[Stored items]
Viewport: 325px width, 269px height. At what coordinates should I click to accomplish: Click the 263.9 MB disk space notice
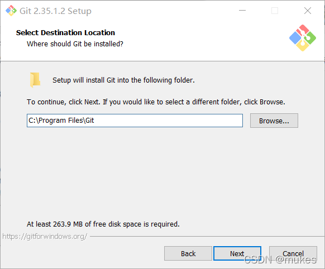[103, 224]
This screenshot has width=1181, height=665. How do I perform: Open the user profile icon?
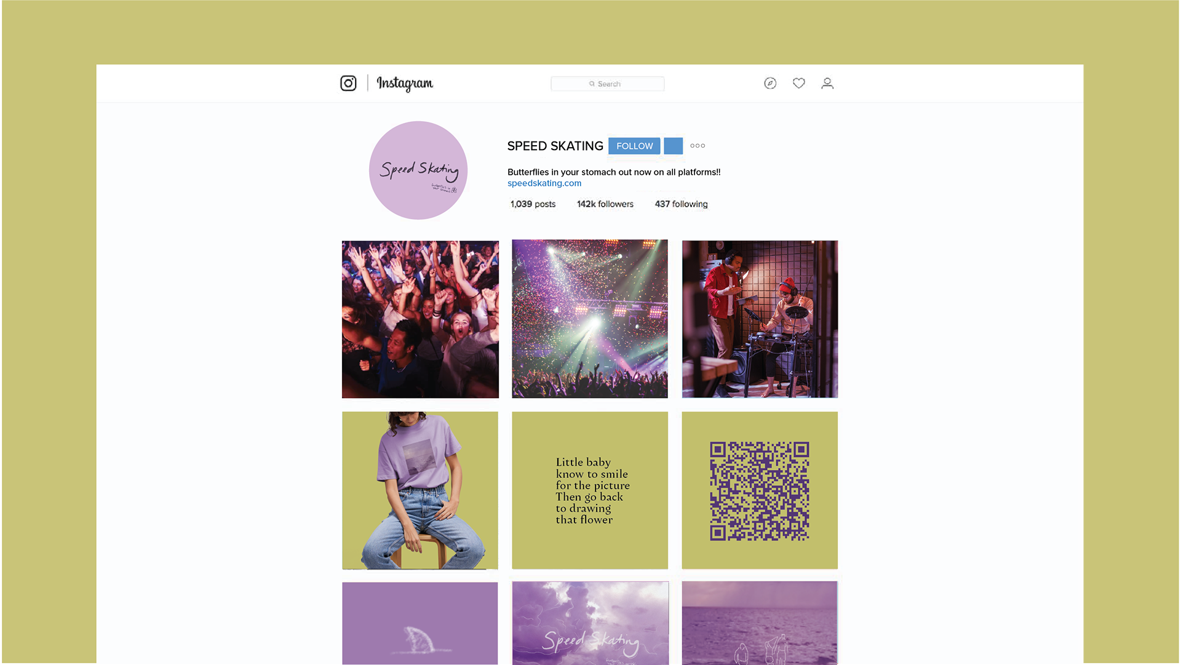(x=827, y=83)
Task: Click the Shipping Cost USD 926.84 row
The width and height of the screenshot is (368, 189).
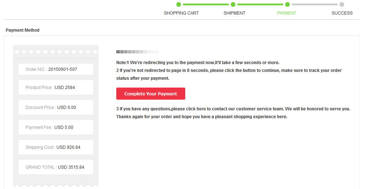Action: pos(56,147)
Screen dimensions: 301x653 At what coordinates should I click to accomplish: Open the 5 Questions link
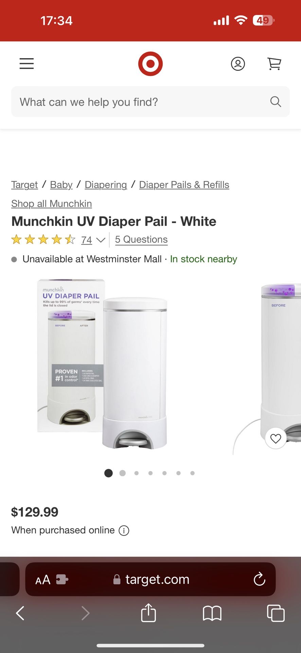[x=141, y=239]
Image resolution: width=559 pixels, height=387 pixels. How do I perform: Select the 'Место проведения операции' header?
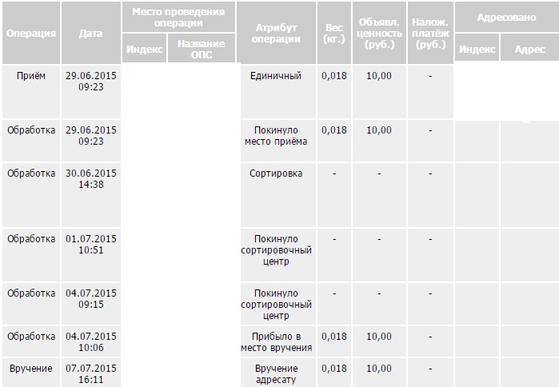click(178, 17)
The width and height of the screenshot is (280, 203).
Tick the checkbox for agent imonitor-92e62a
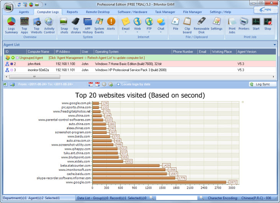(x=12, y=70)
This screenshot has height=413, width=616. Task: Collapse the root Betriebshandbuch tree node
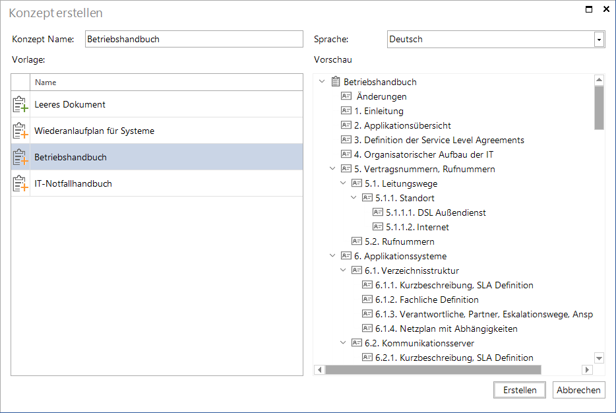[x=322, y=81]
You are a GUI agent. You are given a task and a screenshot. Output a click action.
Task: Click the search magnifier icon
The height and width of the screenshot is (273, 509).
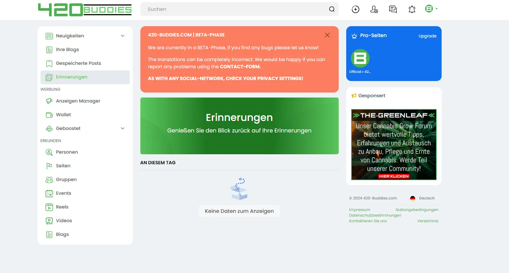[332, 9]
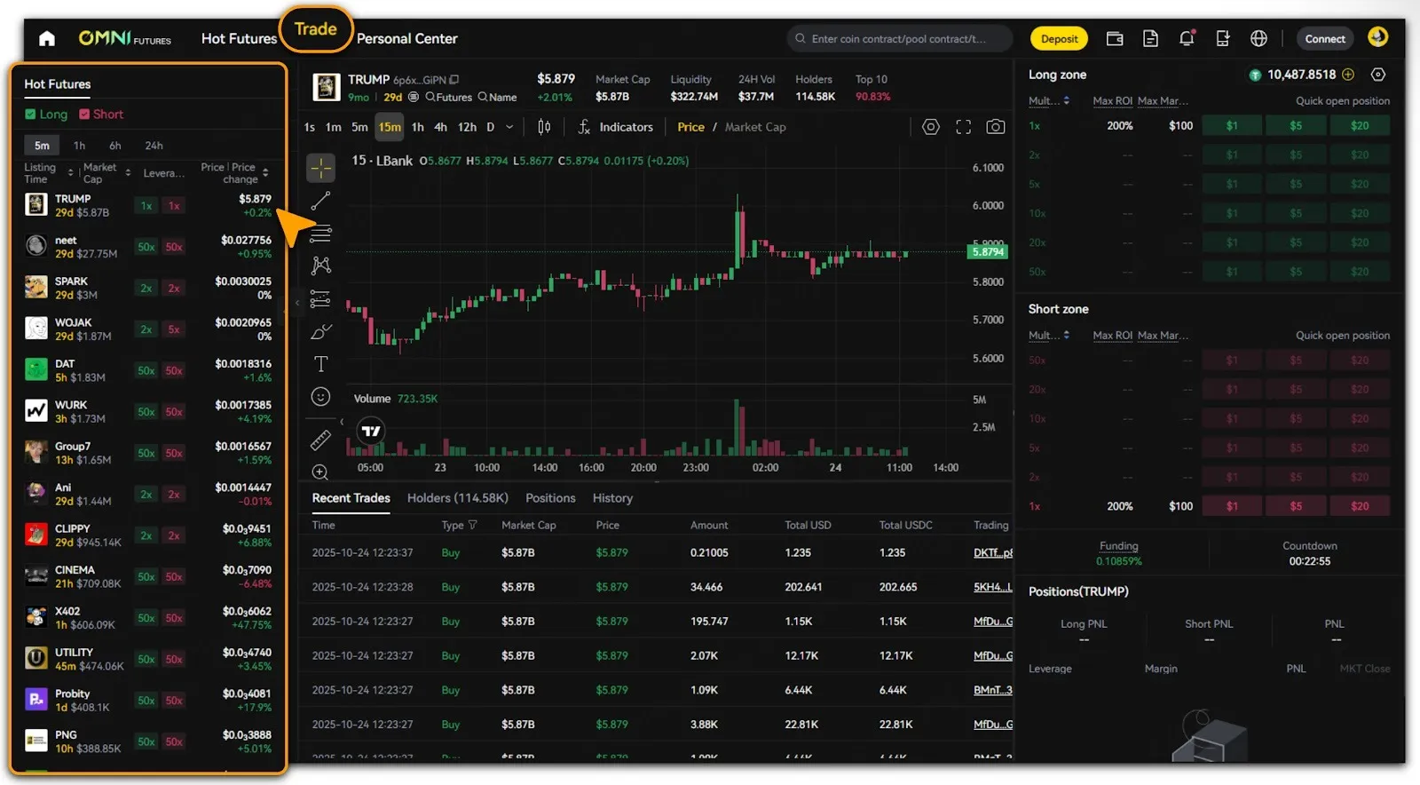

* INSTRUCTIONS FOR THE TASK
Reproduce exactly the lines above from the one with "This screenshot has height=413, width=616." through the last line of the data, keeping both ends and dropping the pictures.

* TASK ANSWER
This screenshot has height=413, width=616. Task: Collapse the root Betriebshandbuch tree node
[x=322, y=81]
You are a GUI agent. You are given a task and a screenshot. Output a click action.
Task: Click the search magnifier icon
The height and width of the screenshot is (273, 509).
[332, 9]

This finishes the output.